LGBT rights in Arkansas
|LGBT rights in Arkansas|
|Same-sex sexual activity legal?||Legal since 2002|
|Adoption||Banned 2009, overturned 2011.|
Lesbian, gay, bisexual, and transgender (LGBT) persons in the U.S. state of Arkansas face some legal challenges not experienced by non-LGBT residents. Same-sex sexual activity is legal in Arkansas. Same-sex couples and families headed by same-sex couples are not eligible for all of the protections available to opposite-sex married couples.
 Law regarding same-sex sexual activity
In 2002, the Arkansas Supreme Court in Picado v. Jegley found that the state statute that made sexual relations between people of the same gender a criminal act was unconstitutional because the law violated a fundamental right to privacy and failed to provide the equal protection of the laws.
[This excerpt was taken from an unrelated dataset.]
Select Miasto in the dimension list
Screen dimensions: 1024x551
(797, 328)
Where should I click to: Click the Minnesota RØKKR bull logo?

 Recognition of same-sex relationships
Arkansas has banned the recognition of same-sex marriages, as well as civil unions and any other status similar to marriage, since the passage of Constitutional Amendment 3 by voter referendum in November 2004. The small town of Eureka Springs in Carroll County is the only incorporated place in Arkansas to allow domestic partnerships (since 2007) and healthcare coverage for domestic partners of city workers (since 2011). On November 12, 2012 Eureka Springs became the first city in Arkansas to endorse redefining marriage for same-sex couples by a vote of the city council.
 Adoption and parenting
Arkansas voters approved a ballot measure in November 2008, effective January 1, 2009, to prohibit by statute cohabiting couples who are not in a recognized marriage from adopting and providing foster care. On April 7, 2011, in Arkansas Department of Human Services v. Cole, the Arkansas Supreme Court unanimously found that the measure "fails to pass constitutional muster" because it "directly and substantially burdens the privacy rights of 'opposite-sex and same-sex individuals' who engage in private, consensual sexual conduct in the bedroom by foreclosing their eligibility to foster or adopt children, should they choose to cohabit with their sexual partner."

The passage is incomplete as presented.